The big problem for the TV industry is advertising is an incredibly important source of revenue and, as such, it’s become habit forming, “to such an extent that its cessation causes severe trauma” to quote Dictionary.com. Simply moving away from advertising entirely over a short period of time seems implausible, given the high reliance on it for much of the industry. Affiliate and retransmission fees could have offered a potential way out for broadcast networks in particular as a potential replacement revenue source but instead, most companies seeing a rise in these fees have simply used them to pad their margins rather than start a transition away from ads, a move that makes perfect sense as part of a short term world view but much less sense over the long term.

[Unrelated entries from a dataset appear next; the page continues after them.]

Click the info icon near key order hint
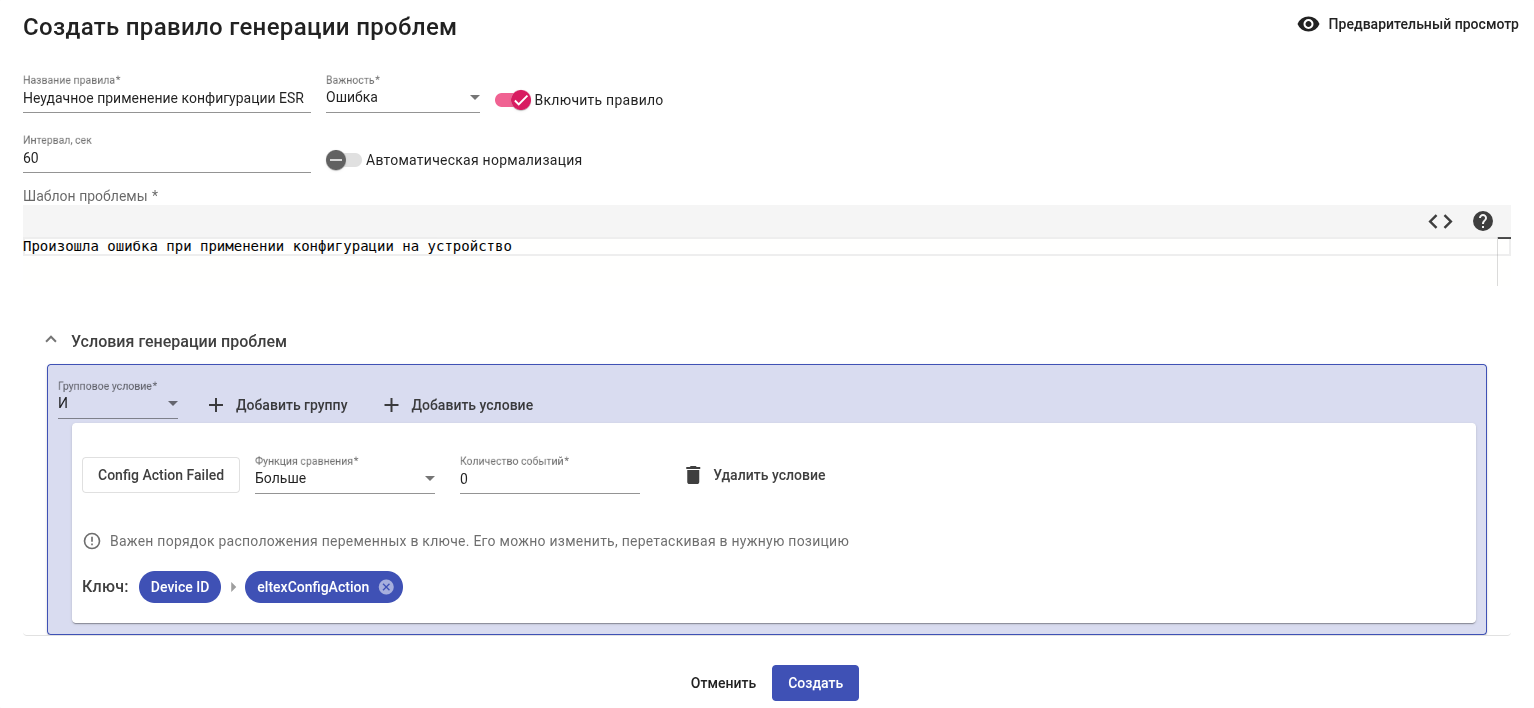This screenshot has width=1534, height=708. coord(92,541)
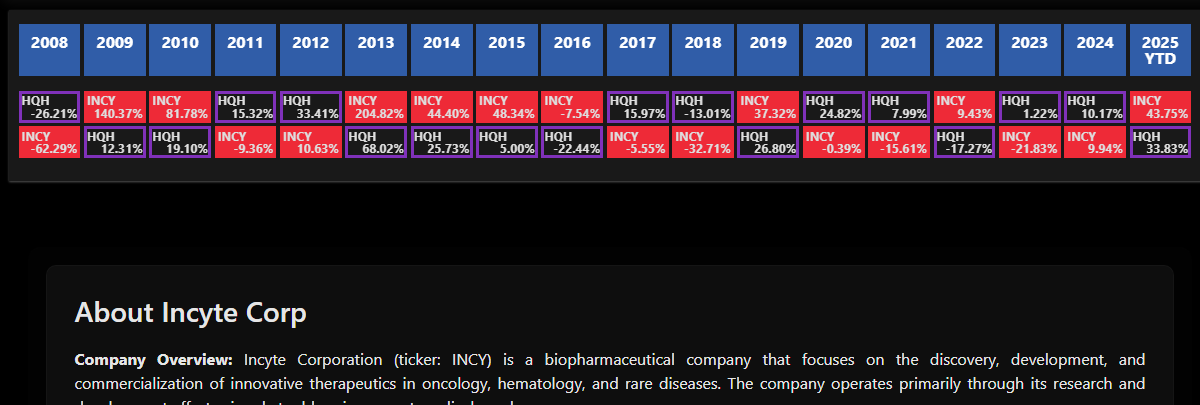This screenshot has height=405, width=1200.
Task: Select INCY 48.34% cell under 2015
Action: pos(506,107)
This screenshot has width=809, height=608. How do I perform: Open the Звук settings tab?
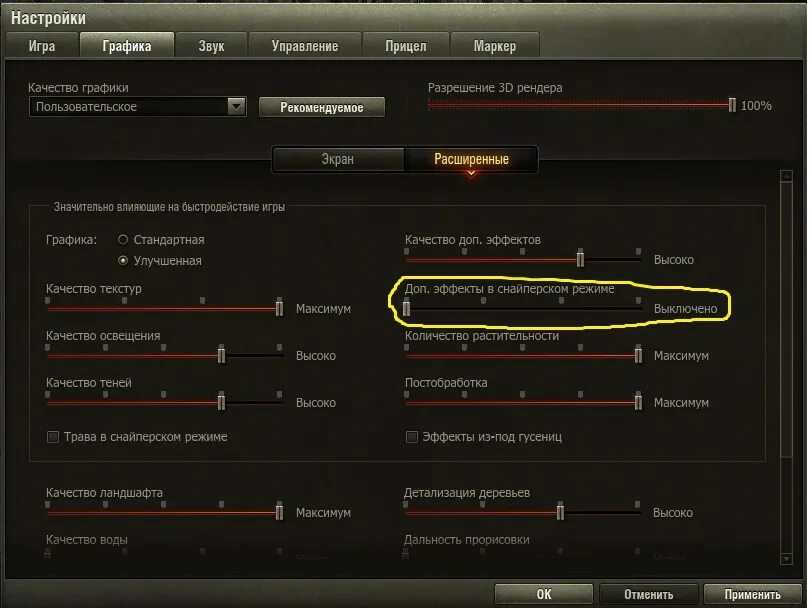coord(212,45)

Meanwhile, HBO, Netflix, and others continue to demonstrate it’s perfectly possible to run a subscription video service with zero ad load very profitably, as long as the quality and quantity of the content available is sufficient. Hulu demonstrates that smaller ad loads are still more acceptable than those you’ll find in most live broadcasts and people will even pay, in some cases, to view this content instead.
A problem not unique to TV
Of course, TV is not the only industry heavily reliant on an ad-based business model – much of the Internet, relies heavily on it a well — but advertising entails compromises in any business. The content owners serve two masters and, as such, are at least as motivated to please advertisers as users, which can lead to privacy violations, feelings of creepiness as advertising becomes increasingly targeted (as it shortly will on TV and already is online), and increased ad load and ad-related technology foisted on consumers in the name of increasing revenue. The recent debate in Apple blogger circles about website advertising is symptomatic of this broader reliance on advertising as a business model.
However, TV has always made heavier use of advertising than almost any other media and advertising on TV has always been more invasive than in other media because it takes over the whole experience. If the second shift in television is to become a detour rather than a permanent change, all those involved in the traditional TV industry need to take a long look at the role of advertising, the (negative) role it plays, both in the customer experience and in the ecosystem itself, and determine how long they’re willing to put up with advertising in its current form. The risk, if they stick with it, is the one part of their model they’re unwilling to disrupt themselves becomes their undoing, as the eyeballs they so covet move to other platforms and services that don’t abuse them.